» Goal of the exercise: Use the entries below and reproduce exactly the lines from the one containing "Task: Click the Nuevo" down to the one containing "The height and width of the screenshot is (338, 644).", both of them included.

------

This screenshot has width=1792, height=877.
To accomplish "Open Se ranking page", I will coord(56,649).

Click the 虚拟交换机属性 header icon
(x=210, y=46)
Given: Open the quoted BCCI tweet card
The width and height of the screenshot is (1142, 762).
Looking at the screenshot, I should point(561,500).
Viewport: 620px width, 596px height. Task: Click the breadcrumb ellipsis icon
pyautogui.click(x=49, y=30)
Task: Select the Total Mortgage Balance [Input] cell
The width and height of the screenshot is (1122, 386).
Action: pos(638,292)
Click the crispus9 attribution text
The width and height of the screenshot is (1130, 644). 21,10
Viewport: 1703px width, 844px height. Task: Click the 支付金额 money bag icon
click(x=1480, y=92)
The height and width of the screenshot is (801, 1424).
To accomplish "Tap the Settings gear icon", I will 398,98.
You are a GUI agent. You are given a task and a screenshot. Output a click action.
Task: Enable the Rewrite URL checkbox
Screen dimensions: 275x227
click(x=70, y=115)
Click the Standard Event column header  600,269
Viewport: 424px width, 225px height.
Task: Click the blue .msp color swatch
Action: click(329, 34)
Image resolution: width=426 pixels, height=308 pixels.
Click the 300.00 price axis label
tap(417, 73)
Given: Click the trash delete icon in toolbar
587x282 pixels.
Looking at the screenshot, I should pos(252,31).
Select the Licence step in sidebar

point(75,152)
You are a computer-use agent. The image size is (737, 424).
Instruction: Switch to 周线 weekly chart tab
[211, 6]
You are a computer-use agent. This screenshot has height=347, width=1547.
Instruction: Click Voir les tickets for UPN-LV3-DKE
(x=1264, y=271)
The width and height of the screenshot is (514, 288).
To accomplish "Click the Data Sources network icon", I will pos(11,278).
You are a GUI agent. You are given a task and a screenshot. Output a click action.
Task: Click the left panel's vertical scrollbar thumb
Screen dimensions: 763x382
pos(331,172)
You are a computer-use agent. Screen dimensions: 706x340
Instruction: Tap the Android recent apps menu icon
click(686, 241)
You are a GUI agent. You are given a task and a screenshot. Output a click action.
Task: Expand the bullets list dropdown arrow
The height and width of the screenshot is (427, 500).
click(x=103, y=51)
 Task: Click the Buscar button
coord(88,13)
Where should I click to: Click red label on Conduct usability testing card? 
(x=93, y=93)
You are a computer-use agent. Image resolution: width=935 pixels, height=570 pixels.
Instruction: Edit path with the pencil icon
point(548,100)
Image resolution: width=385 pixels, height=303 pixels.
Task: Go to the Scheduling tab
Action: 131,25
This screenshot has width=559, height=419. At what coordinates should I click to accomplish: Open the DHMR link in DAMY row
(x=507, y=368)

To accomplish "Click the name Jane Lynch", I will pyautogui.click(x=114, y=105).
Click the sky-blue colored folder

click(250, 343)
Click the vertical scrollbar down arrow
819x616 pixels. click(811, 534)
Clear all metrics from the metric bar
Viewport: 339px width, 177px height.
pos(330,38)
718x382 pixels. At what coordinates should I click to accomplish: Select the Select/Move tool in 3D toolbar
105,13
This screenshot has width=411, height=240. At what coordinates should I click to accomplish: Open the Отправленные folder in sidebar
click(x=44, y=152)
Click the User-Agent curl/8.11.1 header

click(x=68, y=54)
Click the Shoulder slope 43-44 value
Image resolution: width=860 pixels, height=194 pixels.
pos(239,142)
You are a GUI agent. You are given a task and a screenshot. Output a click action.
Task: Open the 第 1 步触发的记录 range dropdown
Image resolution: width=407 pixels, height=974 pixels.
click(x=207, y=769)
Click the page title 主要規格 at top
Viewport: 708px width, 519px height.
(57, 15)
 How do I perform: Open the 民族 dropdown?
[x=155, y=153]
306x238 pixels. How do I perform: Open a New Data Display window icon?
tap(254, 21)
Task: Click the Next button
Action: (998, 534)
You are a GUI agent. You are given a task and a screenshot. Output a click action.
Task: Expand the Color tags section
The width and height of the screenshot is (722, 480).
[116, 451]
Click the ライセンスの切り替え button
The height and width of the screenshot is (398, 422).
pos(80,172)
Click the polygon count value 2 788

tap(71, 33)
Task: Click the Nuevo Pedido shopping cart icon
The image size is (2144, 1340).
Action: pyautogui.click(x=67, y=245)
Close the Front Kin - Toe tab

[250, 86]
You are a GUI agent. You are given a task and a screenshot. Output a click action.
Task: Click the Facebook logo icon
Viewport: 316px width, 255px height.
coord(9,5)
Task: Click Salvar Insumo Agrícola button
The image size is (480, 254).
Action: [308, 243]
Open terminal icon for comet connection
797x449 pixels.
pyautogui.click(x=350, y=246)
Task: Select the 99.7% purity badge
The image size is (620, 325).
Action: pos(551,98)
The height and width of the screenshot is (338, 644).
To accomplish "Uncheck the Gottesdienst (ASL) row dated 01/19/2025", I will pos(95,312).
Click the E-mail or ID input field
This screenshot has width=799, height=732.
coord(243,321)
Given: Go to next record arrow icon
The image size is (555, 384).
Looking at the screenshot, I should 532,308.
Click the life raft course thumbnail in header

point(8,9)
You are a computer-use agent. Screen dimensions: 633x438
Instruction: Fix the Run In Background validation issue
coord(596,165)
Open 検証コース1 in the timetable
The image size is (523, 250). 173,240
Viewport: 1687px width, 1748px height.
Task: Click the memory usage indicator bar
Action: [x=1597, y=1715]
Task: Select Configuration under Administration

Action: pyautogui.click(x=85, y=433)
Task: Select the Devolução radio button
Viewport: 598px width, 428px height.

------

» Answer for the task:
Task: Click the Nuevo Pedido shopping cart icon
The image size is (2144, 1340).
Action: pyautogui.click(x=67, y=245)
Close the Front Kin - Toe tab

[250, 86]
You are a GUI agent. You are given a task and a screenshot. Output a click action.
Task: Click the Facebook logo icon
Viewport: 316px width, 255px height.
coord(9,5)
Task: Click Salvar Insumo Agrícola button
The image size is (480, 254).
Action: [308, 243]
Open terminal icon for comet connection
797x449 pixels.
pyautogui.click(x=350, y=246)
Task: Select the 99.7% purity badge
The image size is (620, 325).
Action: pos(551,98)
The height and width of the screenshot is (338, 644).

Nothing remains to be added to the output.